Radar Pasuruan - Sejumlah sungai di Jakarta tengah gencar dibersihkan dari ikan sapu-sapu yang populasinya dinilai sudah sangat masif.
Dalam kegiatan yang dimulai sejak Jumat, 17 April 2026 tersebut, total hampir 7 ton ikan sapu-sapu berhasil ditangkap dari berbagai titik.
Ikan-ikan hasil tangkapan kemudian diproses dengan cara dibelah dan dikubur di beberapa lokasi dekat pintu air.
Namun, langkah ini memicu polemik setelah Majelis Ulama Indonesia (MUI) menyoroti metode pemusnahan yang dilakukan oleh pemerintah daerah.
Gubernur DKI Jakarta, Pramono Anung, menyatakan pihaknya akan melakukan evaluasi dengan melibatkan para ahli terkait.
“Ada saran kritik dari MUI, nanti saya minta untuk yang ahli menyesuaikan tata caranya,” kata Pramono kepada awak media di Kebayoran, Jakarta Pusat pada Minggu, 19 April 2026.
Ia juga mengungkapkan bahwa populasi ikan sapu-sapu di perairan Jakarta sudah mendominasi, bahkan diperkirakan mencapai lebih dari 60 persen.
Pembersihan terbesar dilakukan di wilayah Jakarta Selatan dengan hasil lebih dari 3,5 ton dari total tangkapan.
Ke depan, kegiatan ini direncanakan akan dilakukan secara rutin dan masuk dalam program PPSU.
Komisi Fatwa MUI menilai metode penguburan ikan sapu-sapu, terutama jika masih dalam keadaan hidup, tidak sesuai dengan prinsip Islam.
Sekretaris Komisi Fatwa MUI, Miftahul Huda, menyebut kebijakan pengendalian ikan invasif tersebut memang memiliki manfaat bagi lingkungan.

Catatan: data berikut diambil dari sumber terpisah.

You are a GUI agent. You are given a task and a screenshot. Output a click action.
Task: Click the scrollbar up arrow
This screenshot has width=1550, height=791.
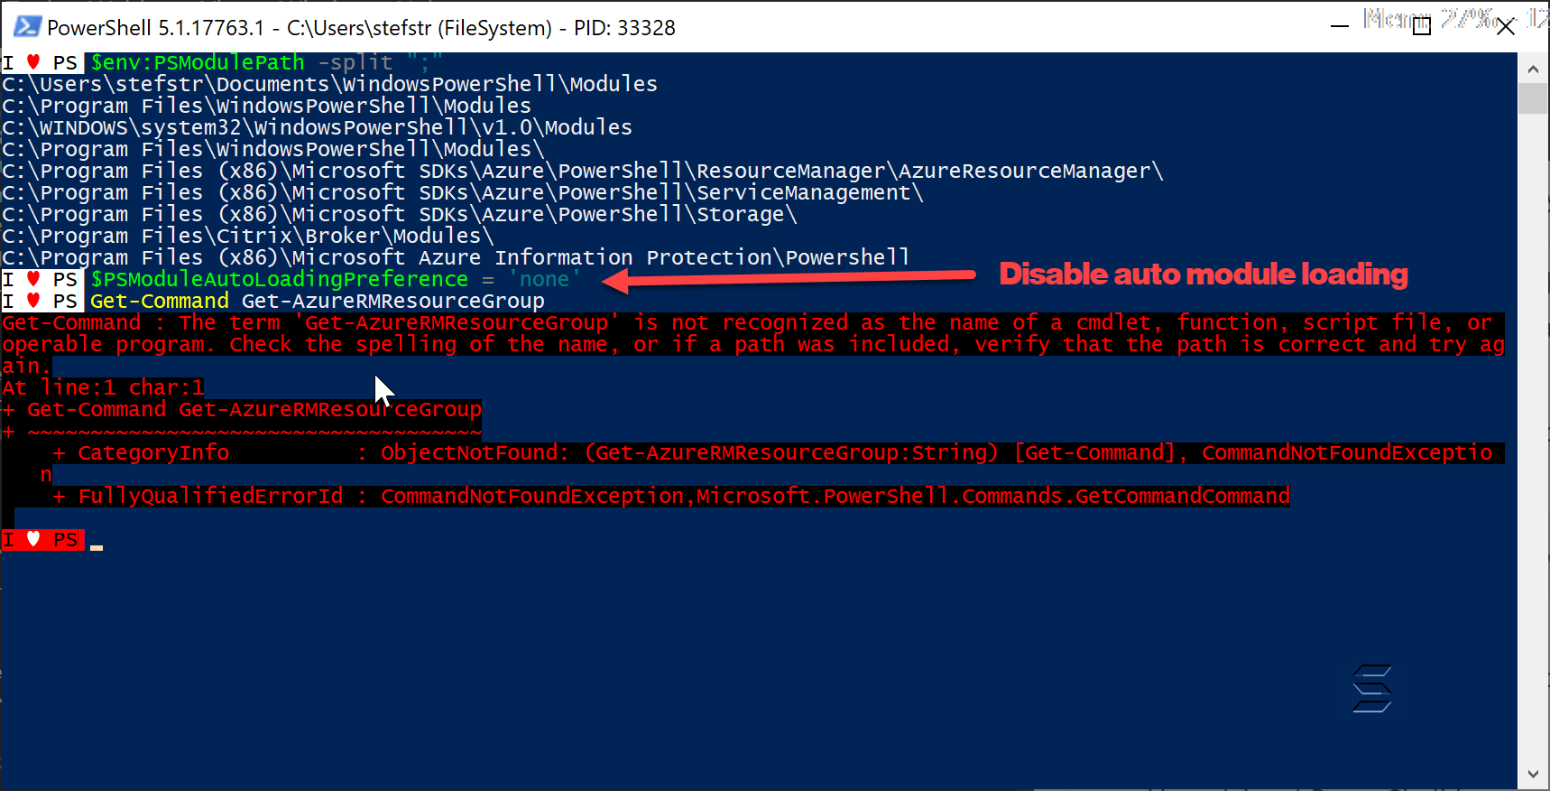[1533, 68]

Namun, cara pemusnahannya dinilai melanggar prinsip rahmatan lil ‘alamin serta kesejahteraan hewan.
“Kebijakan Pemerintah DKI dalam mengendalikan ikan sapu-sapu atau pleco itu baik atau ada maslahah, karena itu termasuk perlindungan lingkungan,” kata Miftahul.
Ia menambahkan bahwa mengubur ikan dalam kondisi hidup dapat dikategorikan sebagai bentuk penyiksaan karena memperlambat kematian.
Menurutnya, dari sudut pandang kesejahteraan hewan, metode tersebut dianggap tidak manusiawi karena menimbulkan penderitaan yang tidak perlu.
Sementara itu, proses penguburan ikan sapu-sapu turut diawasi oleh Dinas KPKP untuk memastikan tidak terjadi penyalahgunaan, seperti penjualan ilegal yang sempat ramai diperbincangkan di media sosial.